Mimar Sinan’ın çıraklık eserlerinden Behram Paşa Camii, Diyarbakır’daki Osmanlı camilerinin en güzel örneklerinden biri sayılır. Uzaktan bakıldığında tek kubbesi ve tek şerefeli minaresiyle oldukça sade görünse de, revakları, sütunları, taç kapısı ve iç mekandaki hareketli mimarisi ve süslemeleriyle görkemli bir eserdir aslında.
Diyarbakır’da Mardin Kapı civarında dolaşırken Behram Paşa Camii’ni görmek, bir anlığına Üsküdar’da olmak hissi uyandırabilir. Boğaz kıyısında ya da ara sokaklardan birinde rastgeleceğiniz sade ve aynı zamanda görkemli bir Sinan camisiyle selamlaşmak gibidir Behram Paşa Camii ile karşılaşmak. Sonra caminin Mimar Sinan’ın İstanbul dışındaki önemli deneme yapıları arasında olduğunu öğrenirsiniz. Bu bilginin, Sinan’ın eserlerine dair kaynaklardan sadece Tuhfetü’l-Mi‘mârîn’de geçiyor olması da herhangi bir kuşkuya mahal vermez çünkü eser üslûp itibariyle daha ilk bakışta Koca Sinan’ın çıraklık dönemi eserlerinden biri olduğunu söyler size.
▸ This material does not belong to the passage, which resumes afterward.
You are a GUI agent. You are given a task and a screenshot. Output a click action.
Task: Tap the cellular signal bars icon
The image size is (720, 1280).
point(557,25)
Cami, ana mekan şe- masıyla Sinan’ın Silivrikapı Hadım İbrahim Paşa Camii’ne de benzemektedir üstelik. Diyarbakır’daki Osmanlı camilerinin en güzel örneklerinden biri olan Behram Paşa Camii, 1572 yılından bu yana, bânisinin; şehrin valisi ve beylerbeyi olan Kara Şahin Mustafa Paşa’nın oğlu Behram Paşa’nın adını yaşatıyor. Aslında bir külliye olarak tasarlanan caminin bitişine aynı tarihte bir medrese inşa edildiği biliniyor ancak cami ve şadırvandan başka külliyeden günümüze yalnızca bir hamam ulaşabilmiş.
Şaşırtıcı bir iç mekan
Bütünüyle kesme taştan inşa edilen cami, tek kubbesi ve kare kaideli, silindirik gövdeli, tek şerefeli minaresiyle uzaktan oldukça sade görünse de hem mimari detayları hem de süslemeleriyle görkemli bir eserdir. Behram Paşa Camii’ni, dışarıdan içeriye doğru, ayrıntılara dikkat kesilerek inceleyecek olursak, ‘son cemaat yeri’nin çift revaklı oluşuyla Diyarbakır’daki diğer camilerden ayrıldığını görürüz. Şehirde, iki bölümlü son cemaat yerine sahip tek camidir Behram Paşa. Revakları taşıyan sivri kemerlerin ve yan yana dizili sütunların bir saray girişini andırdığı bile söylenebilir. İç revaktaki kubbeler göz alıcı kalem işi süslemeleriyle tezyin edilmiştir. İkinci revak ise yani son cemaat yerinin ikinci bölümü- avluya taşıp geniş bir cephe oluşturarak cemaate sıcak yaz günlerinde dışarıda, turkuaz renkli bir ahşap tavanın altında ibadet etme güzelliği sunar. Avludaki altıgen planlı, pramidal külahlı şadırvanın boğumlu düğümlü sütunları da dikkat çekicidir ve içeriye girerken, caminin ahşap kanatlı taçkapısından özellikle de beş dilimli kemerle örtülen mukarnas kavsaralı nişten gözünüzü alamazsınız. Mimari ya da spesifik olarak dinî mimari hakkında bilgisi olmayan bir göz bile kavsaranın, yani giriş kapıları üzerindeki iç bükey kabartmalarla bezeli kısmın, esere anıtsal bir hava verdiğini fark edebilir. Ancak Behram Paşa Camii’nin asıl sürprizi, iç mekandaki beklenmedik mimari hareketliliktir. Kalın duvarlarda oluşturulan dikdörtgen boşluklar, dört köşede dört tane kare mekan ortaya çıkardığı için caminin kubbesi dört duvar yerine sekizgen bir ayak sistemine oturtulmuş görünür. Böylelikle içeriye girdiğimizde düz duvarlar yerine galeri kemerleriyle hareketlendirilmiş şaşırtıcı bir iç mekan bulmuş oluruz. Mimarideki bu farklılık nedeniyle harimde ana mihrap dışında, üçü sağda, üçü solda olmak üzere, beş köşeli nişleri çinilerle süslü altı mihrapçık daha bulunur. Kıble duvarından taşıntı yaparak dikdörtgen bir form sunan Behram Paşa Camii mihrabı da, mukarnas dizini ve üç dilimli kemeriyle, günde beş vakit yönünü kıbleye dönenlerin yalnız gözünü değil ruhunu da okşar. Siyah, beyaz ve pembe renkleri içeren taş minber ise mihrabın sağında yer alır.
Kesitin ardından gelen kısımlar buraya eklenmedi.